Emus is the second largest known bird in the world (Shutterstock)

Militaries and countries usually overcome their military defeats, but defeats are hard to forget, especially when the event in the country becomes an inexhaustible source of ridicule, such as the defeat of the Australian army in 1932, in a military operation against ostrich-like emus, when it decided to carry out a military operation against them after they destroyed many wheat crops.

It all started – as reported by the French magazine Le Point – in the early thirties when the Great Depression hit agriculture hard in Western Australia, plunging farmers into a deep crisis after the collapse of the price of wheat, and the situation was further deteriorated by the arrival of a wave of migration of giant emus birds to the region.

More than 20,90 emus, each measuring a meter and 50 cm long and able to overtake a car traveling at <> km per hour, trampled crops and ate everything in their path, dealing a real blow to Australians.

Emo (Shutterstock)

Declaring war on emo

In these circumstances, the Australian government, in search of popularity, chose to solve this problem radically, by sending in the army, deploying soldiers equipped with Lewis' machine guns and 10,<> rounds to eliminate these destructive creatures, with the government funding the movement of soldiers and leaving farmers with food, housing, and enough to pay for ammunition.

The initiative was welcomed by the local population, and the army thought that 3 soldiers were enough to shoot down the enemy, especially since emos are birds that cannot fly, but the army made a mistake in underestimating the intelligence and speed of these monsters.

Brigadier General Gwaned Purvis, who "fought" in the operation, says, "The emu proved that it wasn't as stupid as people think. Each group has its own leader who stands guard to take care of his peers with the wheat, and at the first suspicious signal he gives the signal and dozens of heads come out of the crop."

The organized and reactant emos caused a defeat for Australia, with no losses in its military, making the operation widely ridiculed across the country, as much as it seemed to be a huge waste, with 2500,100 rounds of ammunition used to kill about <> emus.
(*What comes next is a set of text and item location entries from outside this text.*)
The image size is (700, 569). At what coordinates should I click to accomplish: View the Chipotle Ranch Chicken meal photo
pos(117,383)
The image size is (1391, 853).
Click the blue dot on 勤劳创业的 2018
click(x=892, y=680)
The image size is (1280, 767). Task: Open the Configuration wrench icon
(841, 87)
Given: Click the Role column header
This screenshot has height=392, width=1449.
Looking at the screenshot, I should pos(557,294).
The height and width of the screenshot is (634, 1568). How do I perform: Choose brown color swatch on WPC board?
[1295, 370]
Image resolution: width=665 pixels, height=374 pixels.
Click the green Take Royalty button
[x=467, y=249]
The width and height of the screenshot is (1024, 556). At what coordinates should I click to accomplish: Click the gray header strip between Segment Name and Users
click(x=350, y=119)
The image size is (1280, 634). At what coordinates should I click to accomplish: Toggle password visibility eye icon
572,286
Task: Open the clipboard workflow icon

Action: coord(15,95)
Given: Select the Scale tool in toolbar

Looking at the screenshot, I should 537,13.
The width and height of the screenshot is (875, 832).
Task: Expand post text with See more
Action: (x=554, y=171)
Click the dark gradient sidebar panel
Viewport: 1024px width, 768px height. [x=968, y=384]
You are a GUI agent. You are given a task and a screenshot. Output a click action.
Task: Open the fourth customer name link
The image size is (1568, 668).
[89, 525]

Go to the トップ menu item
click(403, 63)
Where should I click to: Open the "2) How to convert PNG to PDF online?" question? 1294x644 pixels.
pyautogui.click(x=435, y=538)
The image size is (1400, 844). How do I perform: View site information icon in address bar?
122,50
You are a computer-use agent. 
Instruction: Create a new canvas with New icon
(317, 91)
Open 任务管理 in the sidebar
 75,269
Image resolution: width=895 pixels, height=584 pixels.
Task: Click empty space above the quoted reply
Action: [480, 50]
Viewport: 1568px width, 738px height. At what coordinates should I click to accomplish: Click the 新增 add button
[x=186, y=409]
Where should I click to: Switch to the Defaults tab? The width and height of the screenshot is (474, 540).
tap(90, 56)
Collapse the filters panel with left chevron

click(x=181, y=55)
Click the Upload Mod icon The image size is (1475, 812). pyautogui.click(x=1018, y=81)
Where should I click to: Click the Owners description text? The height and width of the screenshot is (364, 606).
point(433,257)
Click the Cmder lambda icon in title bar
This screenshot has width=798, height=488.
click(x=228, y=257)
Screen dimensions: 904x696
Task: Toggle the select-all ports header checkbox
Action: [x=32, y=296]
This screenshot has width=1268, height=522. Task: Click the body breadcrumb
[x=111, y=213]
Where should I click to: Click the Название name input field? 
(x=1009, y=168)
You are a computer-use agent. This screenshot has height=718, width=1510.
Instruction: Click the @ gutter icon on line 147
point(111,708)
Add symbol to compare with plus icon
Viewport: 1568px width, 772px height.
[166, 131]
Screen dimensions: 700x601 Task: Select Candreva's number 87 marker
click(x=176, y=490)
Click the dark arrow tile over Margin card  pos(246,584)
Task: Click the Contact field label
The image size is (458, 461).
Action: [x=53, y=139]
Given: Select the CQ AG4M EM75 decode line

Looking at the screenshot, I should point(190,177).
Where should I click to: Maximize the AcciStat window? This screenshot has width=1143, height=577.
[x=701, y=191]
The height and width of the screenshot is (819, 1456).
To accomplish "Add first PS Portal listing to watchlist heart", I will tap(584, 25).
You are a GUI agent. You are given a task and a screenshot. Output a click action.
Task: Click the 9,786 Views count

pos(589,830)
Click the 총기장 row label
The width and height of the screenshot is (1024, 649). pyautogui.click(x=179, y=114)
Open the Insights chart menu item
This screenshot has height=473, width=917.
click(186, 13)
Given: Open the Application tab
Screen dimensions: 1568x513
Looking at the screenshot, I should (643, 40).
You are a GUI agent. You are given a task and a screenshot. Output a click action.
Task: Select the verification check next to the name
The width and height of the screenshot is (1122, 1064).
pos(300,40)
Australian ornithologist D.L. Serventi summed up the emu war well in the Encyclopedia Britannica, writing, "The Emu command seems to have adopted guerrilla tactics, and its army, which could not maneuver much, quickly split into countless small units which made the use of military equipment unprofitable, so the disgruntled field force withdrew from the combat zone after about a month," a defeat for the Australian army to thousands of emus.